I worked for Hameroff for a year. I consider their theory a great contribution, because of how mind-opening it is.

In my opinion, if quantum information is genuinely part of cognition or consciousness, the microtubule is an excellent candidate for where it could be happening. There needs to be some protection against room-temperature decoherence, and the cylindrical topology of the microtubule suggests topologically stabilized quantum states.

However, it is very difficult to directly prove or disprove quantum effects in living matter, because their contribution may be quite subtle. You can see this in the debate about whether there's a quantum speedup in the transfer of energy through the photosynthetic complex. The same problem arises in quantum computing paradigms that are built on top of a classical computational process, like adiabatic quantum computing.

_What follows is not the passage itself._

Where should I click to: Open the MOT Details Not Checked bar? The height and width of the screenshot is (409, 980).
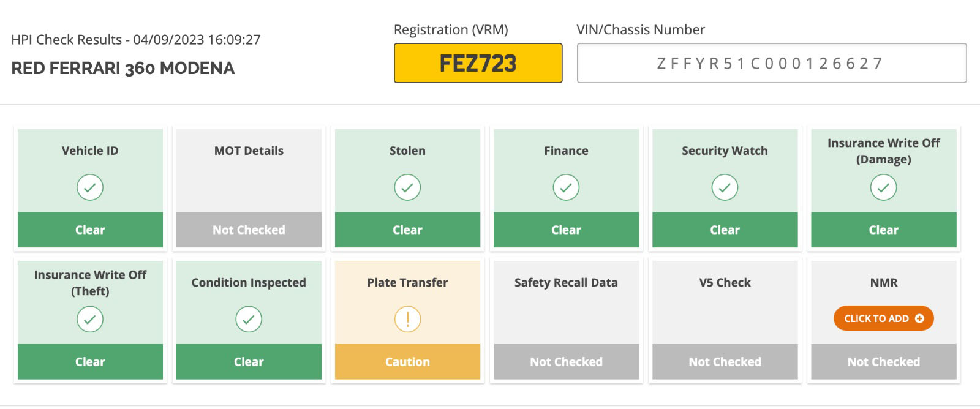pos(249,230)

The standard view of the microtubule is that its role is structural. An amoeba extends a pseudopod by growing out its microtubules, the microtubules move the chromosomes around during cell division, they are also the highways along which certain enzymes are carried by the walking molecule kinesin.

Recall that the basic idea of how computation occurs in the nervous system, is through a combination of polarization waves traveling along axons, and neurotransmitters being spat across the synaptic gap from one neuron to the next. Whether these events occur depends on a lot of conditions in and around the cell, and the microtubules can play a very indirect part by affecting those background conditions.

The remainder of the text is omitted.